I have modified rr locally to use counter 0x5120c4 (BR_INST_RETIRED.NEAR_TAKEN) and the results are pretty good:
The following tests FAILED:
1434 - mmap_shared_dev_zero-32 (Failed)
1435 - mmap_shared_dev_zero-32-no-syscallbuf (Failed)
2 tests have failed, but on my machine the same tests are failing even with unpatched rr, so the failures are probably unrelated to the counter change.
If you pull from master those tests are probably fixed.
That does sound pretty good. Can you do several runs of the test suite to make sure? Is there any particular reason why you tried this?
I pulled from master, ran the test suite 5 times with patched rr and there were no failures this time.
The main reasson I tried this was because I have read issue #2263, thought about it, and came to the conclusion that counting only conditional branches is technically incorrect and the only correct solution is to count all taken branches.
That being said, it looks like in real world programs indistinguishable states are pretty rare. I'm guessing this is the reason why this issue hasn't been fixed yet.
It sounds like we could take this change, at least for your microarchitecture (which one?), and it would probably make rr work a little better. We don't know yet how reliable this is across microarchitecture revs; I haven't even checked where it's available. I know when we started out with Sandy Bridge this didn't work.
Taking this change would mean that we create some cases where traces recorded on some microarchitecture(s) can't be replayed on other microarchitectures.

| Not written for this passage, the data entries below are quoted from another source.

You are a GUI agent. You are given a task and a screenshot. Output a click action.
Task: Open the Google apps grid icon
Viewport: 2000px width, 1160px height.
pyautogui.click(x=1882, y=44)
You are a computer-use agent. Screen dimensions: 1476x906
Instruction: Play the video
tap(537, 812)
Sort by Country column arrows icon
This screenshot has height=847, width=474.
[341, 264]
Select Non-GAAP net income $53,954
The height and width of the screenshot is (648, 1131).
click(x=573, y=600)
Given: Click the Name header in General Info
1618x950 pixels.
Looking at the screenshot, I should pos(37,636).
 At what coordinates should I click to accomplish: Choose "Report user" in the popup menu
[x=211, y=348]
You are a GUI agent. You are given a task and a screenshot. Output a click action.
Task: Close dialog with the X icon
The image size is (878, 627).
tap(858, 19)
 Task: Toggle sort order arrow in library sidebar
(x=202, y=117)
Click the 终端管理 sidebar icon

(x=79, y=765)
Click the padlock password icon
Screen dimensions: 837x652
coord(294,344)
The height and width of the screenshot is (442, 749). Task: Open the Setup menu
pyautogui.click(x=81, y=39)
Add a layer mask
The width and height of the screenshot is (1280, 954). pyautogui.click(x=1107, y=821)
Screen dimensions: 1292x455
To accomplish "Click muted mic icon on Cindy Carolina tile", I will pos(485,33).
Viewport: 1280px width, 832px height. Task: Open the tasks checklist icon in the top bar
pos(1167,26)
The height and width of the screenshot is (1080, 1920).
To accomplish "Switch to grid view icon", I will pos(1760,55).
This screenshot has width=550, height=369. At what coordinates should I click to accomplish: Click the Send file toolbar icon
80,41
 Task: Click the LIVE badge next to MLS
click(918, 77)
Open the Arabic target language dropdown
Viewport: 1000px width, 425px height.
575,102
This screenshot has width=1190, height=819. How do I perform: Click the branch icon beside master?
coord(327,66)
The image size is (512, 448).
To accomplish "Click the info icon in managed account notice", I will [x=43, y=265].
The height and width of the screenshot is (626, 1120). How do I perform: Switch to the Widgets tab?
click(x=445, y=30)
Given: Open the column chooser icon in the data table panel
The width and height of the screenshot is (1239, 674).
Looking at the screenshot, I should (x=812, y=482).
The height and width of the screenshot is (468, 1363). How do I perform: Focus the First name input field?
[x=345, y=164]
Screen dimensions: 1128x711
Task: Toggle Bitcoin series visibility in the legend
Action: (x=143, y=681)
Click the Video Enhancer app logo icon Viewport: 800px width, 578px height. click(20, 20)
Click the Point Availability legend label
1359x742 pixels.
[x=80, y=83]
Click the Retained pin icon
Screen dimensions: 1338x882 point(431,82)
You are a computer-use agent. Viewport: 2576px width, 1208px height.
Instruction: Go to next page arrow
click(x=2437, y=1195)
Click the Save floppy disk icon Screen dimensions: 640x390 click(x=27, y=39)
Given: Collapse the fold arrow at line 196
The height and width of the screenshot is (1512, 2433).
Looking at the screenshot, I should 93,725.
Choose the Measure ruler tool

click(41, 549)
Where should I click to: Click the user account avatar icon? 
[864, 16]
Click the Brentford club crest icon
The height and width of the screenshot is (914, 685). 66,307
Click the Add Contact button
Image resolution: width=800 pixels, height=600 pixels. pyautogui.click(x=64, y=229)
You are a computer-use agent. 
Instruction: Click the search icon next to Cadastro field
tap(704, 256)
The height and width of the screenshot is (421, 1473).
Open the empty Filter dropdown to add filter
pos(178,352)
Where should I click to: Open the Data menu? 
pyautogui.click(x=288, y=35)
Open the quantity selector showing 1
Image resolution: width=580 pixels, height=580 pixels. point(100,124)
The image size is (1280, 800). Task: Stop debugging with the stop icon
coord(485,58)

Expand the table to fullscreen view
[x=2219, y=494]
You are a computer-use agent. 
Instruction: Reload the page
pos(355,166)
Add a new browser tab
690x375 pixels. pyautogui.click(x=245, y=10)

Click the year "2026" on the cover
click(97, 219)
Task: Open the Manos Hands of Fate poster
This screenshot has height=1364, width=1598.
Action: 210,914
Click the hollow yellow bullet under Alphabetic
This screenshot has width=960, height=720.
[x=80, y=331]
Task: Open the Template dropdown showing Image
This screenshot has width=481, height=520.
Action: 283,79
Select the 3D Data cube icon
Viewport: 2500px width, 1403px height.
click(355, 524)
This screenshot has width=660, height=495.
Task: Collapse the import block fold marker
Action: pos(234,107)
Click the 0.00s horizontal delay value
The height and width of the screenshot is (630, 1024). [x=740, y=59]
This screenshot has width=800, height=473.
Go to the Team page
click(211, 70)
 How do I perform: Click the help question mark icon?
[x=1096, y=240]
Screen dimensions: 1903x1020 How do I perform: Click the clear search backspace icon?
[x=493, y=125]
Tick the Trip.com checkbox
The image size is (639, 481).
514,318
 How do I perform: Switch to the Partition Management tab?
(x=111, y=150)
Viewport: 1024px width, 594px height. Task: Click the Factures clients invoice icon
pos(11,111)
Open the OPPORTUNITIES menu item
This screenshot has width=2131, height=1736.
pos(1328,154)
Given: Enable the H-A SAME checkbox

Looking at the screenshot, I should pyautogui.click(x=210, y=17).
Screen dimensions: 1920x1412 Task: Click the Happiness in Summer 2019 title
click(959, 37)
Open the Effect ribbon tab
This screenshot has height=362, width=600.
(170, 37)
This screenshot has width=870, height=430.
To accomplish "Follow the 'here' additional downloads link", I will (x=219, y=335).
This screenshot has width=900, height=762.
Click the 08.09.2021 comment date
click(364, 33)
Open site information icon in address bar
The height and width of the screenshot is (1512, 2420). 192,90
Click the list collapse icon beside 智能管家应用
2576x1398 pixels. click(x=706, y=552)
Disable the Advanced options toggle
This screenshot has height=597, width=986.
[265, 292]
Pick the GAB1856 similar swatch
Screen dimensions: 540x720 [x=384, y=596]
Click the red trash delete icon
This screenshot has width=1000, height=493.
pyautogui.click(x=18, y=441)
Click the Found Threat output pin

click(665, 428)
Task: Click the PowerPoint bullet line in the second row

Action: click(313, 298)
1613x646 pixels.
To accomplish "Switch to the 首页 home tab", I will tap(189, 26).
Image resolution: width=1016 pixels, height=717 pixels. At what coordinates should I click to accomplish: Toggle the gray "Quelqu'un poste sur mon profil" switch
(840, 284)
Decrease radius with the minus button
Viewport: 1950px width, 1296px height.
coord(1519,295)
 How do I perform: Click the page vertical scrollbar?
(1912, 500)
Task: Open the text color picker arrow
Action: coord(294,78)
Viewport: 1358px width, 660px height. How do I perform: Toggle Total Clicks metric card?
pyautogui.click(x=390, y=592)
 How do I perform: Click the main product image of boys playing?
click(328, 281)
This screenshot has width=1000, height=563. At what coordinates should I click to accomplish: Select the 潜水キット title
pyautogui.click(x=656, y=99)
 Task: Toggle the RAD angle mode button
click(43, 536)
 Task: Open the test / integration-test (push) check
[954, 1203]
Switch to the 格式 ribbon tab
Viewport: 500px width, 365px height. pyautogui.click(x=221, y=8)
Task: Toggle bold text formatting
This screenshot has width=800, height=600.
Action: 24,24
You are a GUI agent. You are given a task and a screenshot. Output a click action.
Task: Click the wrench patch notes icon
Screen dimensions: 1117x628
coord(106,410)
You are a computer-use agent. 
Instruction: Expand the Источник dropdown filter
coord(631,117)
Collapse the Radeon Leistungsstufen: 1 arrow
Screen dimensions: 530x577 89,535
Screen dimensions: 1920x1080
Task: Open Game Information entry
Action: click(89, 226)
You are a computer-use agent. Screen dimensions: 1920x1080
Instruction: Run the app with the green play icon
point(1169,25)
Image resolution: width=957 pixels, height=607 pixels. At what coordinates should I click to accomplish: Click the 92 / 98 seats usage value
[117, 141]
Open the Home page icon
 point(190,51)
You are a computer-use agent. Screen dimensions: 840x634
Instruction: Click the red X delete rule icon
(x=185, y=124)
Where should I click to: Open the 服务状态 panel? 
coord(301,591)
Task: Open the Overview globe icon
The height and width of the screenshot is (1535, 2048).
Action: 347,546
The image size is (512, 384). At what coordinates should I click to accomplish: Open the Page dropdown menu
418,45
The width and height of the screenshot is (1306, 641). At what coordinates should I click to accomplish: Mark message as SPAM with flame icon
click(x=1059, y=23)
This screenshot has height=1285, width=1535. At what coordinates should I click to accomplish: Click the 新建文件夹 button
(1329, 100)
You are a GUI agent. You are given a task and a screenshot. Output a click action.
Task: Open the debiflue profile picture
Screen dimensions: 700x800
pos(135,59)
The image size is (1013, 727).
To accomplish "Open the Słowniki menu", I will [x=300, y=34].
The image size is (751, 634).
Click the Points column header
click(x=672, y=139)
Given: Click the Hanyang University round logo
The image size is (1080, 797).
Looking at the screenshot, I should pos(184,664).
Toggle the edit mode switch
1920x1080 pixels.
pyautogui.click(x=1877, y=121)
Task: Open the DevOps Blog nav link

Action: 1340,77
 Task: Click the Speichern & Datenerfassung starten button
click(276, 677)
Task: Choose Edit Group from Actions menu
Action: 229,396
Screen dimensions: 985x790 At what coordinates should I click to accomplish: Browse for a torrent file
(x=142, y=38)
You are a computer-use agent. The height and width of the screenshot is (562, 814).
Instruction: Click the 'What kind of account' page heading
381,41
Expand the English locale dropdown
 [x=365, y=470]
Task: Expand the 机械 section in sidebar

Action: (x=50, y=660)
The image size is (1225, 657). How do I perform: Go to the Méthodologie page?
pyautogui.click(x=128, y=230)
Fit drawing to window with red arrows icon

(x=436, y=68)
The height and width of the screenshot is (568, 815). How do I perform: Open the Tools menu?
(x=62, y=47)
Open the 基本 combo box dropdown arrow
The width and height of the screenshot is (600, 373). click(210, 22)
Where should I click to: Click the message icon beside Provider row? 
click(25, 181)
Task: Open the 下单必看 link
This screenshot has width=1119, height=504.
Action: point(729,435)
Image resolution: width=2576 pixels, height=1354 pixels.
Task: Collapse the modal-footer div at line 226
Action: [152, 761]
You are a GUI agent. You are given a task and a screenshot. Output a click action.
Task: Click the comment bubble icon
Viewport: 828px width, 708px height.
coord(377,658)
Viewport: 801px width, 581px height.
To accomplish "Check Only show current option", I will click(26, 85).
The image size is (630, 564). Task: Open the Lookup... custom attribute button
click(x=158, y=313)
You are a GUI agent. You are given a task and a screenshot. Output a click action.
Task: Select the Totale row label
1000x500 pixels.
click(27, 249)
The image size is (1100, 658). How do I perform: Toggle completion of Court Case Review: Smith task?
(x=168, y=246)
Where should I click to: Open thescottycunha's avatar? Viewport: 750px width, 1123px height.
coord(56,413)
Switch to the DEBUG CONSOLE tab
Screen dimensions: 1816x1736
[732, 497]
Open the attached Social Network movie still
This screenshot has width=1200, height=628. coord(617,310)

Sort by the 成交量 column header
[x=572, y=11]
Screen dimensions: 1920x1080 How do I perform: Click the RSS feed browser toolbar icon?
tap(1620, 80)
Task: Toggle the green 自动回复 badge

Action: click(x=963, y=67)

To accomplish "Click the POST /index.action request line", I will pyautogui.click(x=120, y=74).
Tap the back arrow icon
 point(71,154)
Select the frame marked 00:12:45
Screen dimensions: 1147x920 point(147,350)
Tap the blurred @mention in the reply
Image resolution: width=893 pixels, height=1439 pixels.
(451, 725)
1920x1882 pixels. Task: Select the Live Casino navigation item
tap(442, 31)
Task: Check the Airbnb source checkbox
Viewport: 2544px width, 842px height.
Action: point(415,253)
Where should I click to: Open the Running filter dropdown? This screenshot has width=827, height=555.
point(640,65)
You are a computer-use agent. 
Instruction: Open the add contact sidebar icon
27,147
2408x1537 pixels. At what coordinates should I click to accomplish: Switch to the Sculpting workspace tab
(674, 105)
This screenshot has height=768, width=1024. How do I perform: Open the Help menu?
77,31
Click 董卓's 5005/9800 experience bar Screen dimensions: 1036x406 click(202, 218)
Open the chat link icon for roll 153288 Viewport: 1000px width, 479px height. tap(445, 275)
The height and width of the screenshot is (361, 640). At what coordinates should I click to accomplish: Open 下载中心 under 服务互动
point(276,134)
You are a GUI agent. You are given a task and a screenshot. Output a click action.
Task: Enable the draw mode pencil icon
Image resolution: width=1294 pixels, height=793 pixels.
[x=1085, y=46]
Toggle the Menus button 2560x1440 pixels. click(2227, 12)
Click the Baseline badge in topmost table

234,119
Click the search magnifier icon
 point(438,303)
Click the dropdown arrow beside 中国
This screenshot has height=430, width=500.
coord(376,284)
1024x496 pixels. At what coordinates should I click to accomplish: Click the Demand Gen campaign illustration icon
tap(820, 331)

That's unfortunate. I guess it's probably still worth doing, but we definitely would need to extend PerfCounters
so that CPUs that can use both RCB and taken-branches can replay either kind of trace.
Right now the PMU_TICKS_TAKEN_BRANCHES
flag is a bit of a hack; it indicates that PmuConfig::rcb_cntr_event
actually means taken branches IF we subtract the value of PmuConfig::minus_ticks_cntr_event
. So I think what we need to do is break out event definitions from PmuConfig
, e.g.
struct EventConfig {
unsigned primary_event; // 0 means event not supported
unsigned subtract_event; // 0 means subtraction not needed
uint32_t skid_size;
};
struct PmuConfig {
CpuMicroarch uarch;
const char* name;
EventConfig retired_conditional_branches_event;
EventConfig taken_branches_event;
uint32_t flags;
};
something like that?
I think I'd accept a PR like this.
I am assuming that the existing TicksSemantics
TICKS_TAKEN_BRANCHES
means the same thing on AMDF15R30
as your BR_INST_RETIRED.NEAR_TAKEN
... and that it means the same thing across Intel microarchitecture revs. I hope that's true!
This would avoid issues like #2263 where we get into identical-looking program states.
We could try something like @pipcet did for AMD Bulldozer, using the difference of two performance counters to get a reliable value.
Another possibility is to use Intel PT to track control flow. We might not be able to trigger interrupts for replay but that might be OK since the counter for interrupts doesn't need to be as reliable.